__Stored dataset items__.
────────

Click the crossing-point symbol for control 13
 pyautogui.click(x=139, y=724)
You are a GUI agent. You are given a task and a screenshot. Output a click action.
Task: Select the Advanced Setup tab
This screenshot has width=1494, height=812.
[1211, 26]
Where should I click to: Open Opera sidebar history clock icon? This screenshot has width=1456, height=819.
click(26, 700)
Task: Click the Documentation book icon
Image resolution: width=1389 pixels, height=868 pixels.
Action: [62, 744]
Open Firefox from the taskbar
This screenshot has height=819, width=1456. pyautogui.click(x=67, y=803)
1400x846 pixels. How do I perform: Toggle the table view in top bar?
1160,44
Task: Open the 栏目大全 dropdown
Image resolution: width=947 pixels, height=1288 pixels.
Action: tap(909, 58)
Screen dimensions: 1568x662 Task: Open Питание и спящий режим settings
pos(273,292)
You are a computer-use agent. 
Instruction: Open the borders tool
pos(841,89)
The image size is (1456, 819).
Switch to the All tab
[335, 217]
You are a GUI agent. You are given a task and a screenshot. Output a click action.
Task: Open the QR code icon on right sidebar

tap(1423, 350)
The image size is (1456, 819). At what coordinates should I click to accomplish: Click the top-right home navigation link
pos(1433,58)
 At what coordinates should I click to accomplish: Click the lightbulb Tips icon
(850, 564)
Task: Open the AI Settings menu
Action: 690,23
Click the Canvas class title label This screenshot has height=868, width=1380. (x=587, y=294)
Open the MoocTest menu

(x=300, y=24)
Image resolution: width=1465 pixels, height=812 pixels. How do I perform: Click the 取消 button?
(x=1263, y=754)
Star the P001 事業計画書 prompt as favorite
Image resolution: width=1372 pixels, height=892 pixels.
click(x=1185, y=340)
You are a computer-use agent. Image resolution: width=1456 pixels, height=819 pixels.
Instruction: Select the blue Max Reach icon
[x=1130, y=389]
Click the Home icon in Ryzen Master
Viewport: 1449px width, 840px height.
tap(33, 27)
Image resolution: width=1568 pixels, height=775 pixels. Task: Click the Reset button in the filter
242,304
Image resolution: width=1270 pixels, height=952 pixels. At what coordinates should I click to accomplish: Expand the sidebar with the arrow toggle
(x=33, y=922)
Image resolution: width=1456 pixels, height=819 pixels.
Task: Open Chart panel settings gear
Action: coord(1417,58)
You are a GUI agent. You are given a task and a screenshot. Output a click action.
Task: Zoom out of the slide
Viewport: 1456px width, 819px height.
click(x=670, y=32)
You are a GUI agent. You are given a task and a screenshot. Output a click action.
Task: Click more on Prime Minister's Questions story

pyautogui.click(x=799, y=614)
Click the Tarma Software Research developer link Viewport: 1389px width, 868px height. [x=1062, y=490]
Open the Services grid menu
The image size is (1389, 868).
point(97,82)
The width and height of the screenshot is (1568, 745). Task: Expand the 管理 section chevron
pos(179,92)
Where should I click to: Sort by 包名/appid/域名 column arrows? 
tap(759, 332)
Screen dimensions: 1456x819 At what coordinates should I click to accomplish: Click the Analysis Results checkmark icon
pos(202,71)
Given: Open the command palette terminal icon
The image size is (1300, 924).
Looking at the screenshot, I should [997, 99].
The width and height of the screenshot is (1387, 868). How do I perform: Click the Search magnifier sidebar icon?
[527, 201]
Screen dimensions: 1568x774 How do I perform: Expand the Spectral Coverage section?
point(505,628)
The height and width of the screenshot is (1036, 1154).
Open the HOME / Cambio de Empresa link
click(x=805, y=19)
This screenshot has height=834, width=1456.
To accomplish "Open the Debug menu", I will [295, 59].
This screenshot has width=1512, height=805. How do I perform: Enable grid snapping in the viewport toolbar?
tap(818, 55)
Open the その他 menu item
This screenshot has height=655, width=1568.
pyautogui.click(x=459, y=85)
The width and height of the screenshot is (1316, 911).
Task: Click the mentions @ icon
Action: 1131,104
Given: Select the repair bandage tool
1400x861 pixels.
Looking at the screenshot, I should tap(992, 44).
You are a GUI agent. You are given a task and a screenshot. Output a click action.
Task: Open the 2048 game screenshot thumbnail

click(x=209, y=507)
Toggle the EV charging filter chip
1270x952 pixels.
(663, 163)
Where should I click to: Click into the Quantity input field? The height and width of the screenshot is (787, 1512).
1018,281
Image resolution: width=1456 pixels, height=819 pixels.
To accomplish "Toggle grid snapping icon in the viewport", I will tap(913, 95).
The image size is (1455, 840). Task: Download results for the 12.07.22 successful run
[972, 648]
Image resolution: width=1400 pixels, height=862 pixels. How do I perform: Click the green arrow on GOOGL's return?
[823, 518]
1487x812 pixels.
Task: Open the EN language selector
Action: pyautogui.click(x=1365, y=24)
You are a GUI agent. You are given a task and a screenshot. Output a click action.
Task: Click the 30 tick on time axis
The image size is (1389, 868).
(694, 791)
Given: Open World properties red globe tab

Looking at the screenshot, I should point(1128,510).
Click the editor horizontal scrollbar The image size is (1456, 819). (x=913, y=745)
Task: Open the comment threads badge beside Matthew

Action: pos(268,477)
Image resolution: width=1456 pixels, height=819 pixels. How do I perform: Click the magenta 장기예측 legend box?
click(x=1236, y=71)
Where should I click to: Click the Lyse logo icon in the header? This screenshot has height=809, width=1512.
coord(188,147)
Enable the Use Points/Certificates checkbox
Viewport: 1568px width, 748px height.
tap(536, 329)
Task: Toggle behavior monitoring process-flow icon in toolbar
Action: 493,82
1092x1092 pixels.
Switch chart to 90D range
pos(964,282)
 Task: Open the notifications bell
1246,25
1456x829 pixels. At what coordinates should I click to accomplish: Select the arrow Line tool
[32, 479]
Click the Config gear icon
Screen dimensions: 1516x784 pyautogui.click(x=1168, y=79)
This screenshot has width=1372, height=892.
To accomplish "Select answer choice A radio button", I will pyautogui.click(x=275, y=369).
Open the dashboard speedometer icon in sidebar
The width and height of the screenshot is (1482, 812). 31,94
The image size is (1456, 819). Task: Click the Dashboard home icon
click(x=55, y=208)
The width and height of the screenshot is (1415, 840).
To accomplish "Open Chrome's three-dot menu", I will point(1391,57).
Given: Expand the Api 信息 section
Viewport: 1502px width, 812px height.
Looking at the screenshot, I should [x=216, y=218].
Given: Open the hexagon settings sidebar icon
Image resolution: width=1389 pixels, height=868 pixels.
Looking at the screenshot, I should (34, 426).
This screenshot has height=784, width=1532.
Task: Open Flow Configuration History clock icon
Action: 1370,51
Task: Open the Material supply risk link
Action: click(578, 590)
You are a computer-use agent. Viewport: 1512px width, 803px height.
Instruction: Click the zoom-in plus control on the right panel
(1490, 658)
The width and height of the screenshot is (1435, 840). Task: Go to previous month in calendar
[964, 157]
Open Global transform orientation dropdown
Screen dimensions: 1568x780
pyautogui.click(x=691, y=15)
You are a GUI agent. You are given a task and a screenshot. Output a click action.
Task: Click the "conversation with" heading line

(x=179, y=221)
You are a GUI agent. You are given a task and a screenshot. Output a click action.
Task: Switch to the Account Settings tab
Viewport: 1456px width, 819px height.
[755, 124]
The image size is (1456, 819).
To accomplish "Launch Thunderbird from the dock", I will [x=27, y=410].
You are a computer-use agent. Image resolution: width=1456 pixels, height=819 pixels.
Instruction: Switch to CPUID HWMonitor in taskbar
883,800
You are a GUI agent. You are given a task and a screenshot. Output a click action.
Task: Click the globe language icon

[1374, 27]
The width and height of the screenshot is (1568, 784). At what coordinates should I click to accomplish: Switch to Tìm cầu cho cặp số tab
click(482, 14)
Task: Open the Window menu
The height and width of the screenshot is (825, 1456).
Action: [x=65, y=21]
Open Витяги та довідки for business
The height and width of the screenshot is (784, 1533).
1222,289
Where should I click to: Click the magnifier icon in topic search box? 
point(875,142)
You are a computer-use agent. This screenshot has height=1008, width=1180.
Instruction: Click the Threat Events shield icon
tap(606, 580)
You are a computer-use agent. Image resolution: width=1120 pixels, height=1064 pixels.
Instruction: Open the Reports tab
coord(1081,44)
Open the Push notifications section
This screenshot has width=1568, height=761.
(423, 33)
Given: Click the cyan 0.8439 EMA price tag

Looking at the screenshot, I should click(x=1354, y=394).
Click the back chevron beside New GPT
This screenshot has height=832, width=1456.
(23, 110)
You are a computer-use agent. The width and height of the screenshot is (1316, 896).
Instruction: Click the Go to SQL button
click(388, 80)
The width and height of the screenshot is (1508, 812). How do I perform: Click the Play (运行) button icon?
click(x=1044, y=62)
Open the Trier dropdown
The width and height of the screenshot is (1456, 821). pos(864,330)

────────

__What to do__.
Show every line from the entries above in which the word "will" appears.

__Written reply__.
To accomplish "Open the Debug menu", I will [295, 59].
To accomplish "Toggle grid snapping icon in the viewport", I will tap(913, 95).
To accomplish "Select answer choice A radio button", I will pyautogui.click(x=275, y=369).
To accomplish "Open Chrome's three-dot menu", I will point(1391,57).
To accomplish "Launch Thunderbird from the dock", I will [x=27, y=410].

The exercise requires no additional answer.